[Alıştırma 1]:
Metnin ardından gelen girdilerin bütün satırlarını eksiksiz olarak yeniden yazın ve cevaplardaki her koordinat değerini 60 artırarak kaydırın. Resimleri çıktıya almayın.

[Çıkarılan Metin]:
----------

50 basic adjectives in Turkish
Learn 50 most common basic adjectives in Turkish language!
Improve your Turkish vocabulary. Learn the most common 50 basic adjectives in Turkish with example sentences.
50 basic adjectives in Turkish language:
Learn the types of adjectives in Turkish language!
Aç = Hungry
- Aç mısın?
- Pek aç değilim.
- Kurt gibi açım.
- Açlıktan ölüyorum.
- O kadar açım ki, bir atı bile yiyebilirim.
Açık = Open
- Restoranımız açık.
- Bugün kafe açık mı?
- Kapı açık, girebilirsiniz.
- Bugün hava çok açık.
- Açık havada yürüyüş yapmak istiyorum.
Ağır = Heavy
- Bu çanta çok ağır.
- Ağır şeyler taşıma lütfen.
- Hamileyken ağır şeyler taşımamak gerek.

----------

[Sağlanan Bilgiler]:
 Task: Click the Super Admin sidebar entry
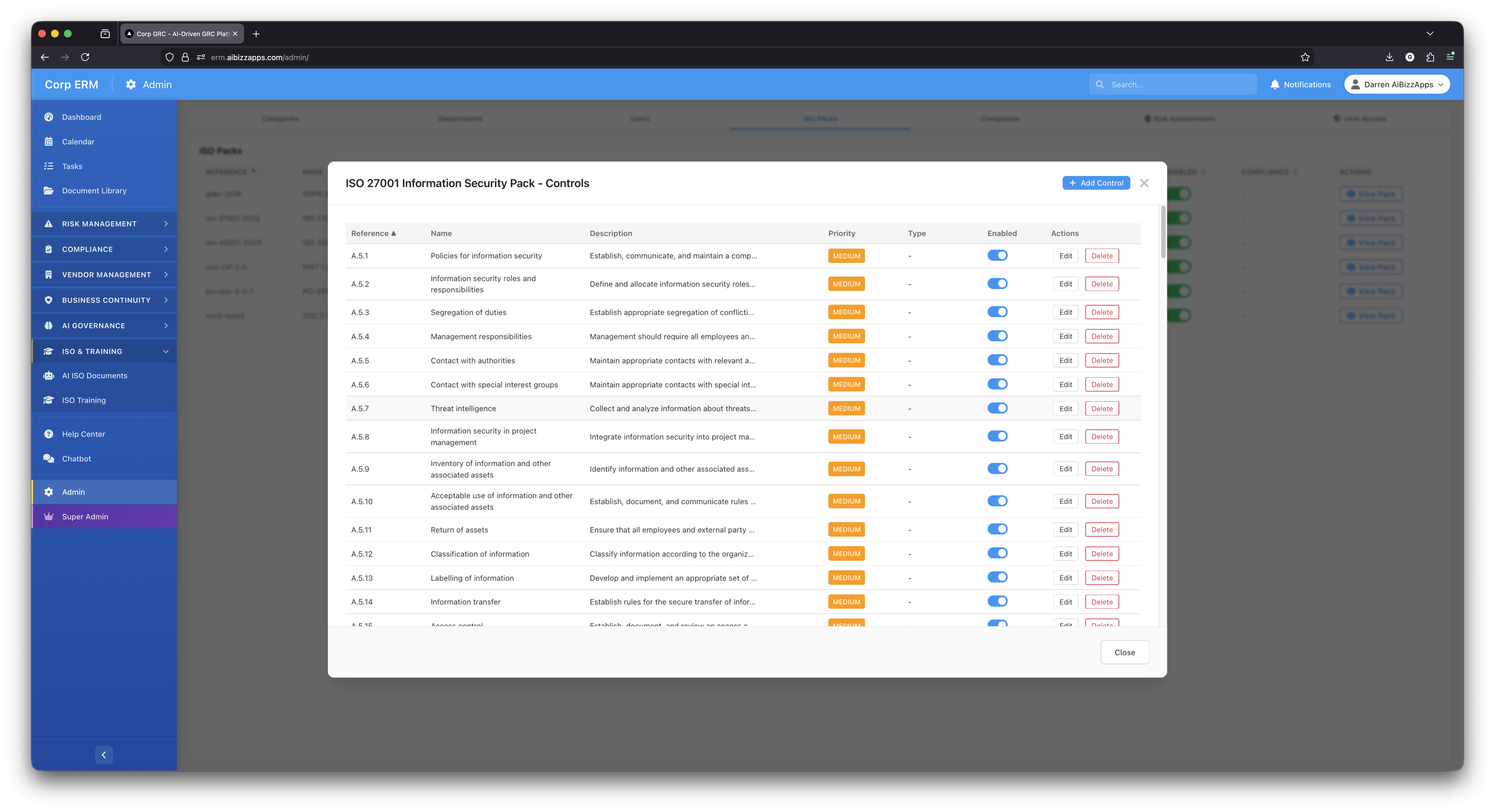click(85, 516)
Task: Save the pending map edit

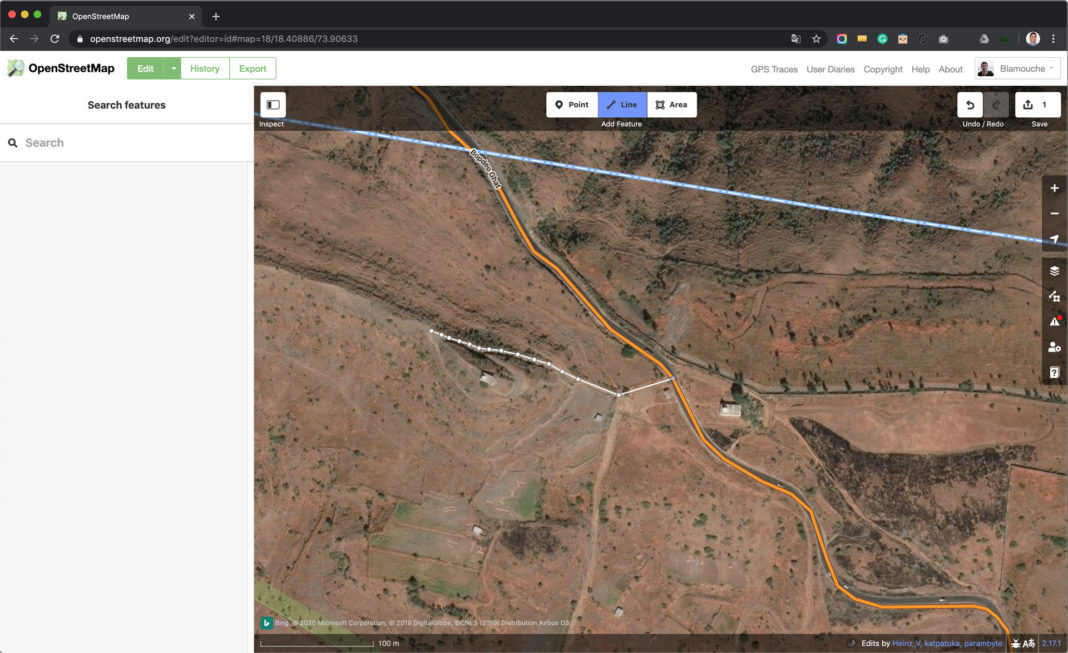Action: [x=1037, y=105]
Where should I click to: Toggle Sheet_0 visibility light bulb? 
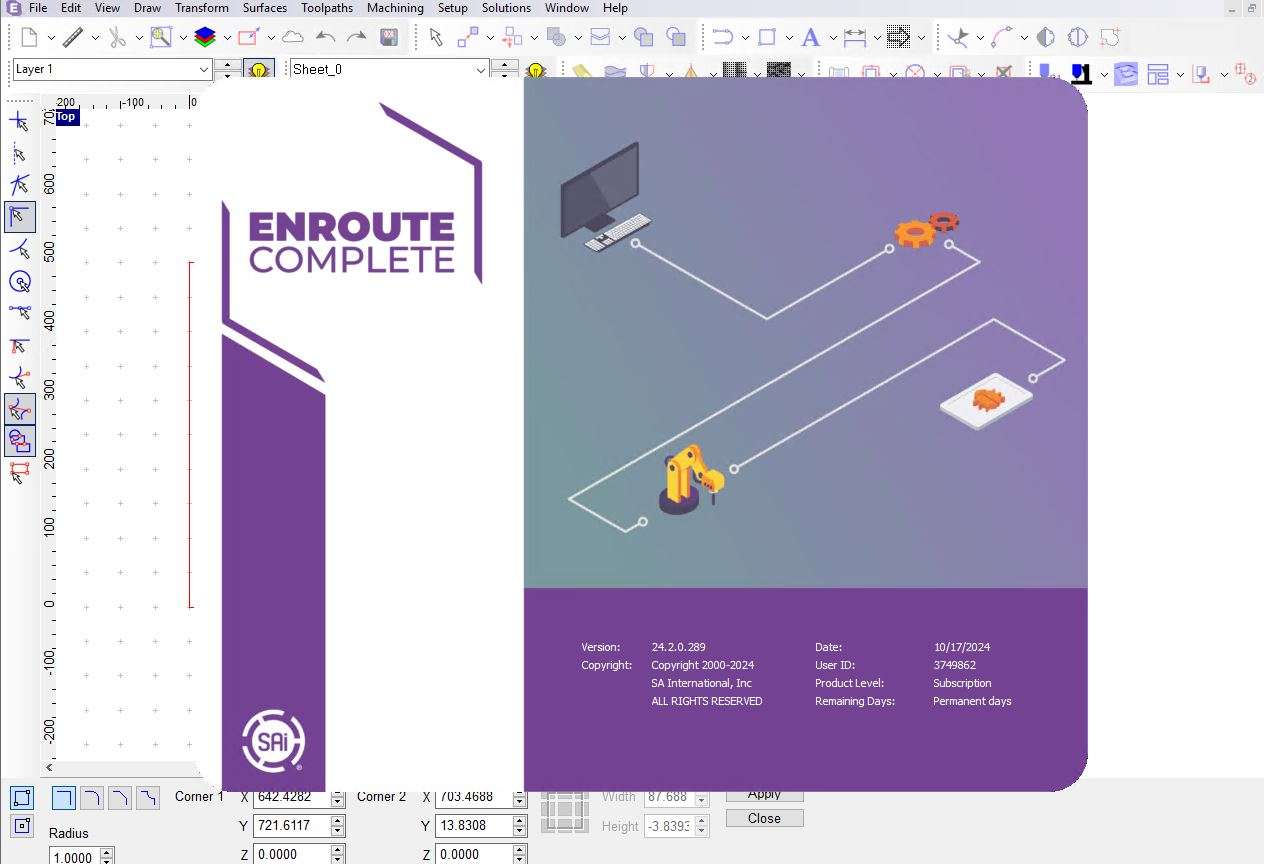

----------

[Alıştırma 2]:
Türkçe sıfatlar metninde "Improve your Turkish" ile başlayıp "- Restoranımız açık." ile biten bölümü aynen yineleyin.

[Görev Çıktısı 1]:
 Task: Click the Super Admin sidebar entry
click(145, 576)
Task: Save the pending map edit

Action: [x=1097, y=165]
Where should I click to: Toggle Sheet_0 visibility light bulb? 

[Görev Çıktısı 2]:
Improve your Turkish vocabulary. Learn the most common 50 basic adjectives in Turkish with example sentences.
50 basic adjectives in Turkish language:
Learn the types of adjectives in Turkish language!
Aç = Hungry
- Aç mısın?
- Pek aç değilim.
- Kurt gibi açım.
- Açlıktan ölüyorum.
- O kadar açım ki, bir atı bile yiyebilirim.
Açık = Open
- Restoranımız açık.